_Goal:_ List every line in the records below that contains the word "soil", copying each line in full.

_Entries on locating words and elements:_
- - -
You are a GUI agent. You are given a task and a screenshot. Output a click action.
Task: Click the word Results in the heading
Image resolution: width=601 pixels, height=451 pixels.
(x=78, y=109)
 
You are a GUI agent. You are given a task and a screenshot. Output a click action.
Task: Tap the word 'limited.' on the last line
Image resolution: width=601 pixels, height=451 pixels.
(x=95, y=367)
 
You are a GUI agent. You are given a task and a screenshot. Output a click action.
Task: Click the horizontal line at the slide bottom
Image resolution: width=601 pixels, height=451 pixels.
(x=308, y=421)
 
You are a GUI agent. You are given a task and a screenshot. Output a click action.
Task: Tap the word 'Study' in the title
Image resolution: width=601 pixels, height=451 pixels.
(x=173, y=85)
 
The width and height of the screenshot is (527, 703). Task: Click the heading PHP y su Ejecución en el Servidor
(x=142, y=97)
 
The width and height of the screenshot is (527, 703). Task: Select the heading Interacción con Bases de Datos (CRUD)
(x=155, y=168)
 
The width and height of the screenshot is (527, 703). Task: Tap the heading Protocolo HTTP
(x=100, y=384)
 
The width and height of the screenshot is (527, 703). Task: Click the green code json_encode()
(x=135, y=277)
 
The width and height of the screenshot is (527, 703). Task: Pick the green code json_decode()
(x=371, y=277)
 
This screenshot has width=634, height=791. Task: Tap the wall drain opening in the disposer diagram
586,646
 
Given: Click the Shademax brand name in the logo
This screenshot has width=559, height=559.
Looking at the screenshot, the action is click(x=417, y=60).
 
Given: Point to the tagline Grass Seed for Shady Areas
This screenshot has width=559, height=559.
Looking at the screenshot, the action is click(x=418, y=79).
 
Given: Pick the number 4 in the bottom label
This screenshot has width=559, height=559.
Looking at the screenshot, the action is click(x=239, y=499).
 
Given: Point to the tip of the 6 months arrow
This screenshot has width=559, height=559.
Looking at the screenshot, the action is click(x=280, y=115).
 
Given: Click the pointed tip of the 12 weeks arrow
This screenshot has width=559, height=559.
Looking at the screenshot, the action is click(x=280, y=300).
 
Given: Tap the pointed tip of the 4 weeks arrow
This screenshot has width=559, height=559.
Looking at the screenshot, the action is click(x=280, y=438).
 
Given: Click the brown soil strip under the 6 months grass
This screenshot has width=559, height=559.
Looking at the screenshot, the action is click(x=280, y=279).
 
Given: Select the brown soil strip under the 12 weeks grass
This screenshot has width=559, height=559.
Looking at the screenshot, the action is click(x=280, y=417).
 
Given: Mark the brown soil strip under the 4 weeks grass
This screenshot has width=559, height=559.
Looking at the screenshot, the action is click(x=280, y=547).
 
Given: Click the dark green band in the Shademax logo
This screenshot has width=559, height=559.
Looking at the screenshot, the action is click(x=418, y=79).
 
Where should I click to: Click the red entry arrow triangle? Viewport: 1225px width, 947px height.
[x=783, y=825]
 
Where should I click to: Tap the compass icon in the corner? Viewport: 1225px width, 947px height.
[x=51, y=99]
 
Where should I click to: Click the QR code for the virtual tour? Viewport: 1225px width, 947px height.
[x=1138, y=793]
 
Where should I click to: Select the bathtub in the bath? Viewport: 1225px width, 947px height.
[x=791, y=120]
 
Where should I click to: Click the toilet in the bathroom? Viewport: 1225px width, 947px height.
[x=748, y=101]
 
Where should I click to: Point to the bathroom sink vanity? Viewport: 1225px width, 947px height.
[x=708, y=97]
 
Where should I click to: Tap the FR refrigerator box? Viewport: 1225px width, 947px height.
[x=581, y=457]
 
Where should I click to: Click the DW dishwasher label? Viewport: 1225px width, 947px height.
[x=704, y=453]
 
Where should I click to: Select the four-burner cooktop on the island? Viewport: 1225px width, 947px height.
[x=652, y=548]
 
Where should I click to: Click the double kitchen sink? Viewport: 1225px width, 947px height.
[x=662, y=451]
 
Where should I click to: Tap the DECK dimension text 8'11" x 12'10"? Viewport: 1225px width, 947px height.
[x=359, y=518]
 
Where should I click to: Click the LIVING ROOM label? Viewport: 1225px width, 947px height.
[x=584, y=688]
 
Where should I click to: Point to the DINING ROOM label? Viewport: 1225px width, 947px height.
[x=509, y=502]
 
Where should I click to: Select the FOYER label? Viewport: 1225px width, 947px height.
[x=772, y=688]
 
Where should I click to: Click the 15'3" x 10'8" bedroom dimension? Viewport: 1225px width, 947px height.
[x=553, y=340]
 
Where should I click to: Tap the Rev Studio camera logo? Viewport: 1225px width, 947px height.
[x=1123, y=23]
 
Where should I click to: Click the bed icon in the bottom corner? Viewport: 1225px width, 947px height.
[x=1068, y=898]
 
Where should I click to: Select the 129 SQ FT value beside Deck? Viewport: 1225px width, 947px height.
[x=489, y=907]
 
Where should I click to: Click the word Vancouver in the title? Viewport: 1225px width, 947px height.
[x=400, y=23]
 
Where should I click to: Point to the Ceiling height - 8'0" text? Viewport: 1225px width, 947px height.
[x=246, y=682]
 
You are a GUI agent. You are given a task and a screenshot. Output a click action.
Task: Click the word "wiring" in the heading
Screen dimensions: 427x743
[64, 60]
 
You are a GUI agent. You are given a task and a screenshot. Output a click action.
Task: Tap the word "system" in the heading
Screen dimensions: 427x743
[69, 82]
- - -
_Full answer:_
Given: Click the brown soil strip under the 6 months grass
Given: Select the brown soil strip under the 12 weeks grass
Given: Mark the brown soil strip under the 4 weeks grass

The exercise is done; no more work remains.